Updated EU liability laws on defective products in pipeline
07/07/2023
The new European Union laws on liability for defective products to make them fit for the digital age and circular economy continue to be updated to ensure they cover connected products and software.
The Product Liability Directive is making slow progress through the European Parliament with co-rapporteurs Pascal Arimont and Vlad-Marius Botoș now attempting to increase the pace of the first substantial rewrite of the critical parts of the file.
The rewrite is necessary as the current EU rules date back to 1985 when few products had any digital features.
Further political guidance will now be sought with a committee vote expected on the Directive in September. New amendments require the European Commission to review the Directive after five years.
Gunnar Strömmer, Swedish Minister for Justice said : “Effective liability rules are essential if consumers are to trust the market. With our economies becoming digital and circular an update to the EU rulebook is important. The Council position will increase consumer protection and guarantee a stable legal framework for companies.”
The EU product liability regime was established to compensate injured persons for physical injury or damages of property that they have suffered due to a defective product simply by proving that a product was defective and that the defect caused the injury or damage.
In a previous version, MEPs excluded free and open-source software from the scope of the Directive. However, the revised definition of the product only includes software when it is necessary for a tangible product to operate or when it presents a safety relevance.
Digital services integrated or inter-connected with products are also included but only if, without them, the product could not perform its core.
The European Council has issued a statement highlighting key points of the update:
Digital economy
The proposed new liability directive extends the definition of ‘product’ to digital manufacturing files and software. Because of the increasing technical complexity of many products, member states must also ensure that an injured person who claims compensation before a national court has access to relevant evidence at the disposal of the manufacturer on how a product was produced.
Circular economy
In a circular economy, products are designed to be more durable, reusable, reparable and upgradable.
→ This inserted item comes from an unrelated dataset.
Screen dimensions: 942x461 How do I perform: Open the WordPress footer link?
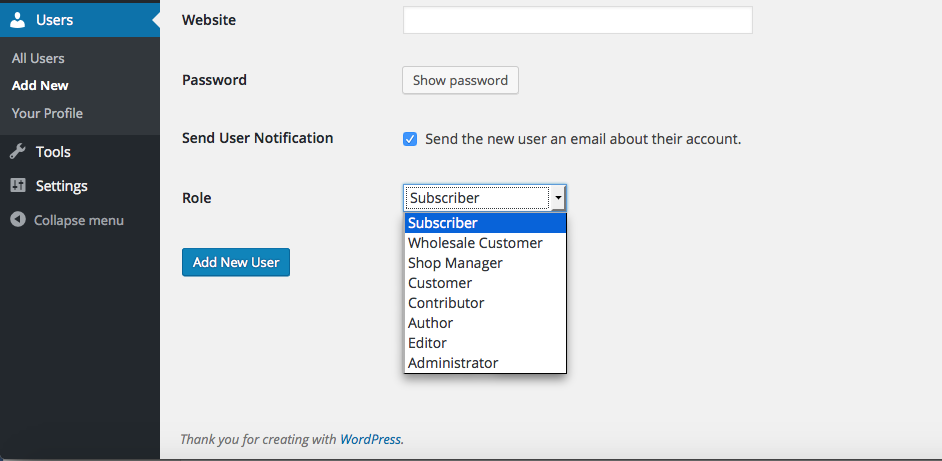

When a product is modified substantially and is made available on the market or put into service again, it is considered to be a new product. Where the modification is not made by the original manufacturer the new directive stipulates that the person that made the substantial modification should be held liable as the manufacturer of the modified product.
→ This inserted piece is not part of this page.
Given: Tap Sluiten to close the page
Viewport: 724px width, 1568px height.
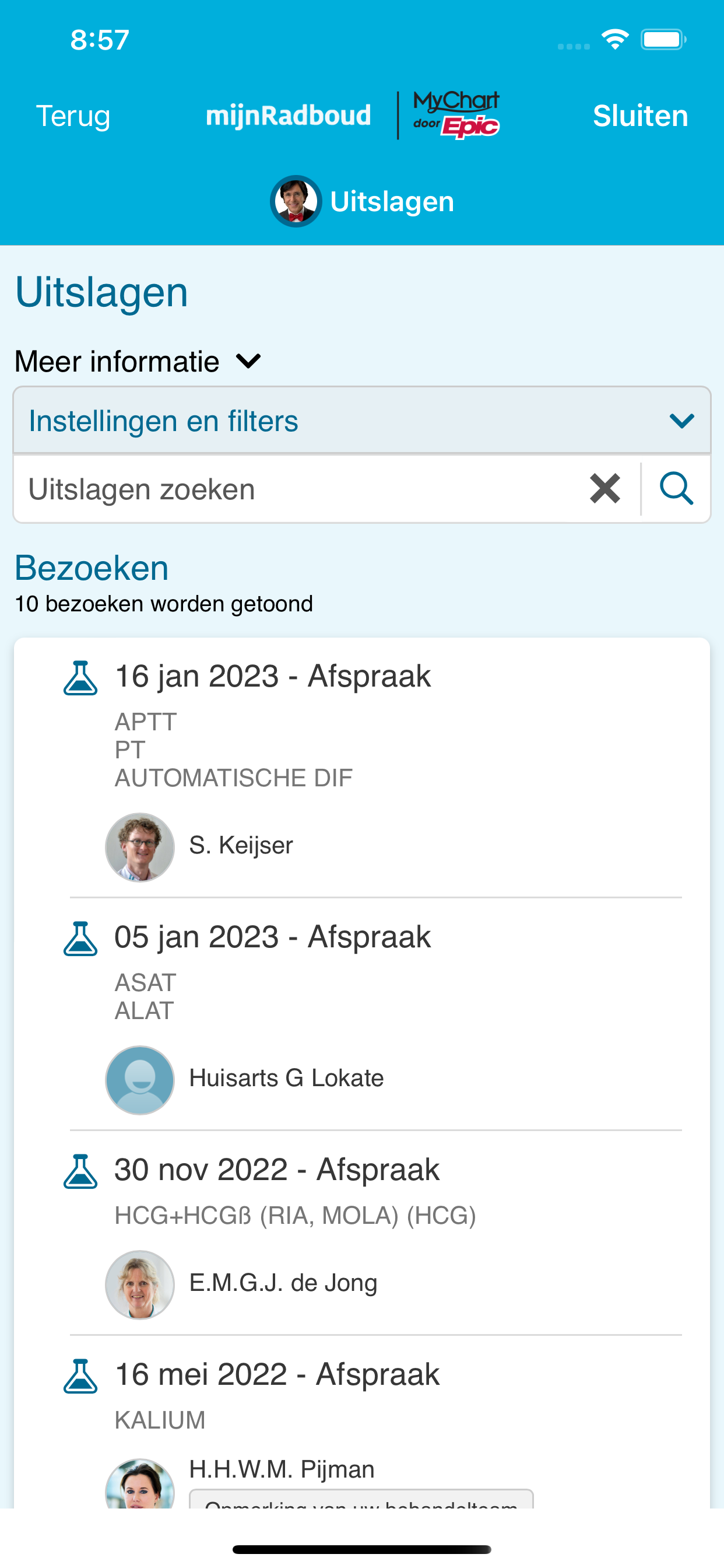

Products bought from non-EU manufacturers
Because consumers are increasingly buying from manufacturers based outside of the EU, the new liability directive provides for the same level of protection against defective products coming from non-EU manufacturers as for products from EU manufacturers. It stipulates that the importer of the defective product, the authorised representative of the manufacturer or, as a last resort, the fulfilment service provider (a company that typically takes care of the warehousing, packaging and dispatching of a product) can be held liable for damages.
Longer expiry period
Entitlement to compensation expires after 10 years from the placing on the market of the defective product. In cases where the symptoms of a personal injury are slow to emerge, the expiry period is 20 years – up from the original Commission proposal of 15 years.
Burden of proof
One of the directive’s objectives is to ensure that consumers will have a fair chance of getting compensation in complex cases. The Council has therefore streamlined the presumptions that apply when claimants are faced with excessive difficulties, in particular due to the technical or scientific complexity of the case. In these cases, the claimant is only required to prove the likelihood that the product was defective or that its defectiveness is a likely cause of the damage.